Nella descritta prospettiva deve concludersi che l’impianto argomentativo che innerva l’impugnata sentenza non vulneri i consolidati dicta che governano la materia delibata, secondo le linee interpretative innanzi enunciate.

6. Al lume delle sinora esposte considerazioni, il ricorso è respinto.

La regolazione delle spese inerenti al presente giudizio, segue il regime della soccombenza, nella misura in dispositivo liquidata.

Trattandosi di giudizio instaurato successivamente al 30 gennaio 2013 sussistono le condizioni per dare atto – ai sensi al D.P.R. n. 115 del 2002, art. 13, comma 1 quater – della sussistenza dei presupposti processuali per il versamento, da parte della ricorrente, dell’ulteriore importo a titolo di contributo unificato pari a quello previsto per il ricorso a norma dello stesso art. 13, comma 1 bis, ove dovuto.

PQM

La Corte rigetta il ricorso.

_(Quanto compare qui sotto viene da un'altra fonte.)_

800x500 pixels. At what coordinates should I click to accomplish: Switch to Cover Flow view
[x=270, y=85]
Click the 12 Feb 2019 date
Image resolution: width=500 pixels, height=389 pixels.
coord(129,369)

Condanna il ricorrente al pagamento delle spese del presente giudizio che liquida in Euro 200,00 per esborsi ed Euro 5.250,00 per compensi professionali, oltre spese generali al 15%. ed accessori di legge.

Ai sensi del D.P.R. n. 115 del 2002, art. 13, comma 1 quater, dà atto della sussistenza dei presupposti processuali per il versamento, da parte della ricorrente, dell’ulteriore importo a titolo di contributo unificato pari a quello previsto per il ricorso a norma dello stesso art. 13, comma 1 bis, ove dovuto.

Così deciso in Roma, il 3 dicembre 2020.